(Beginning of Records provided)

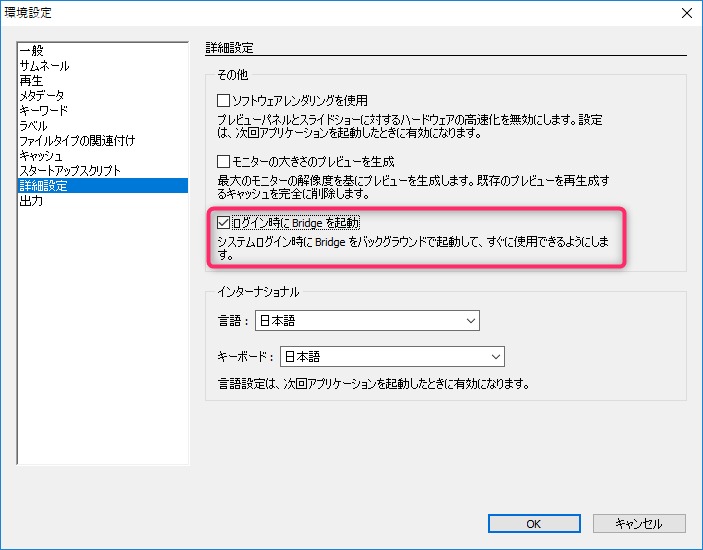Open the メタデータ preferences category
This screenshot has width=703, height=550.
click(x=42, y=96)
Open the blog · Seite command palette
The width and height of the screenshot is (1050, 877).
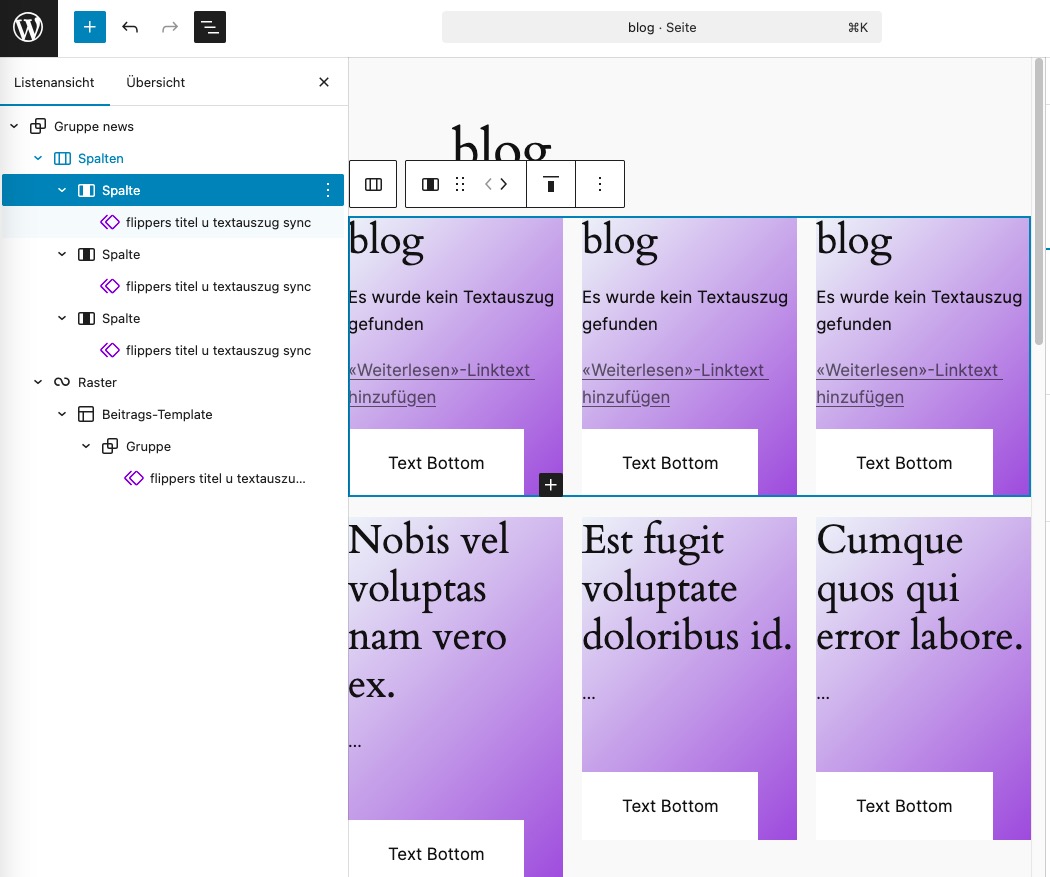(x=661, y=28)
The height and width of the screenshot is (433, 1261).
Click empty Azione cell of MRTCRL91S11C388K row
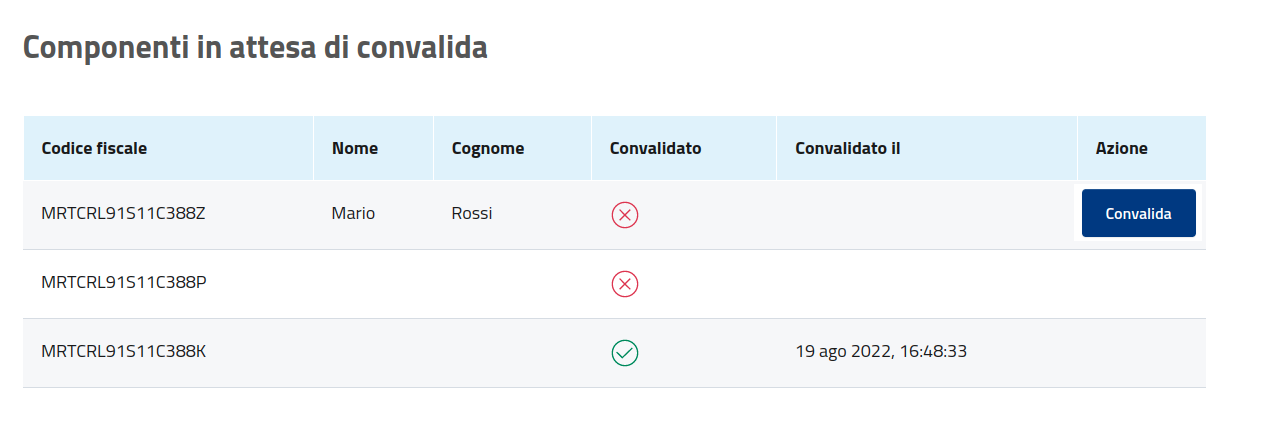coord(1141,352)
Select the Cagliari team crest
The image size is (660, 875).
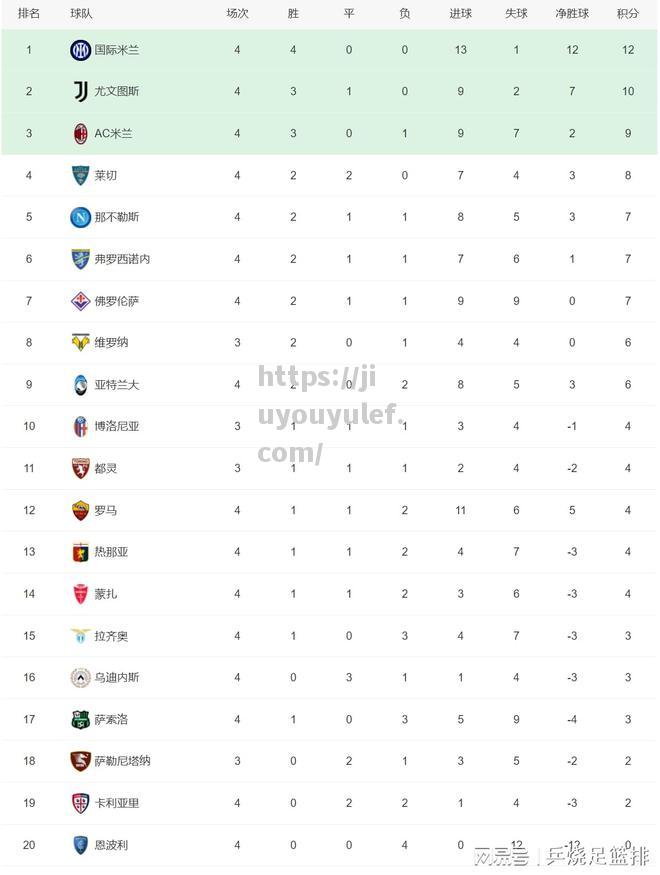[80, 804]
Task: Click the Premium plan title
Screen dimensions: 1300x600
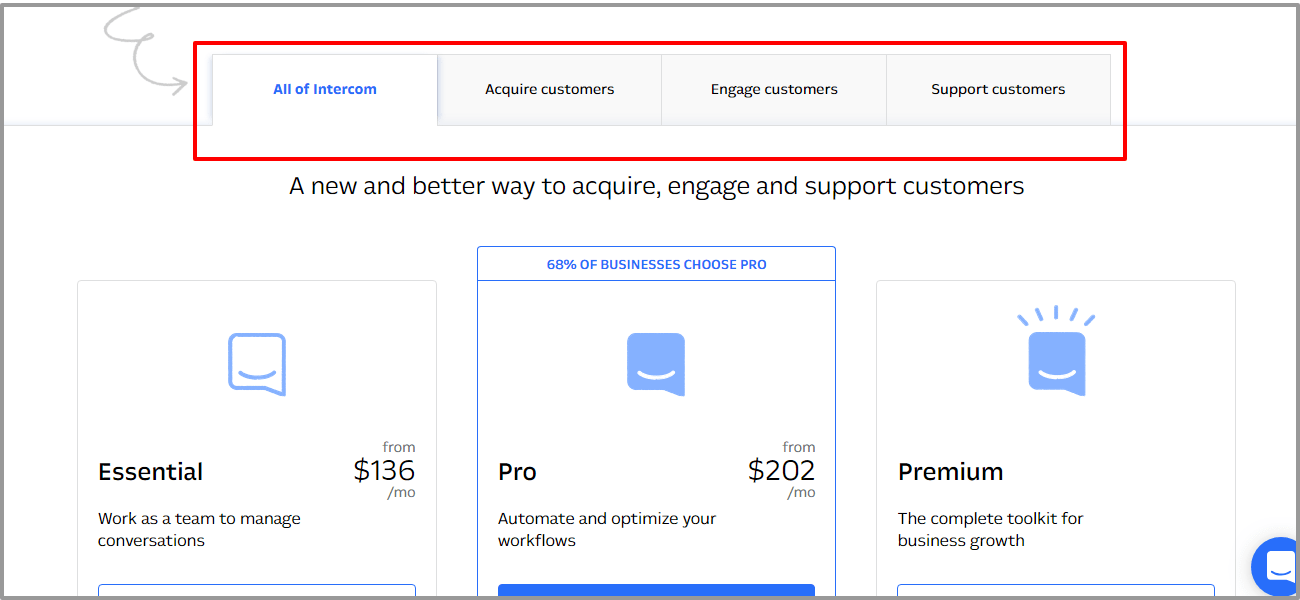Action: tap(950, 472)
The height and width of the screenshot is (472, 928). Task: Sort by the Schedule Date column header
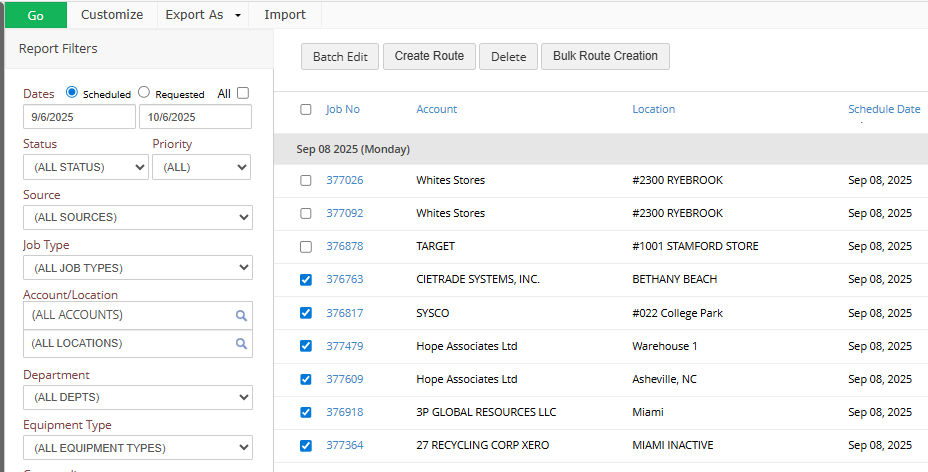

(End of Records provided)

• [Problem requirements] Write the lines out exactly, beginning at the line that holds "Click empty Azione" and stopping after the last line of the entries; include no pictures.

• [The completed task]
Click empty Azione cell of MRTCRL91S11C388K row
coord(1141,352)
Select the Cagliari team crest
The image size is (660, 875).
[80, 804]
Task: Click the Premium plan title
Screen dimensions: 1300x600
Action: tap(950, 472)
The height and width of the screenshot is (472, 928). Task: Sort by the Schedule Date column header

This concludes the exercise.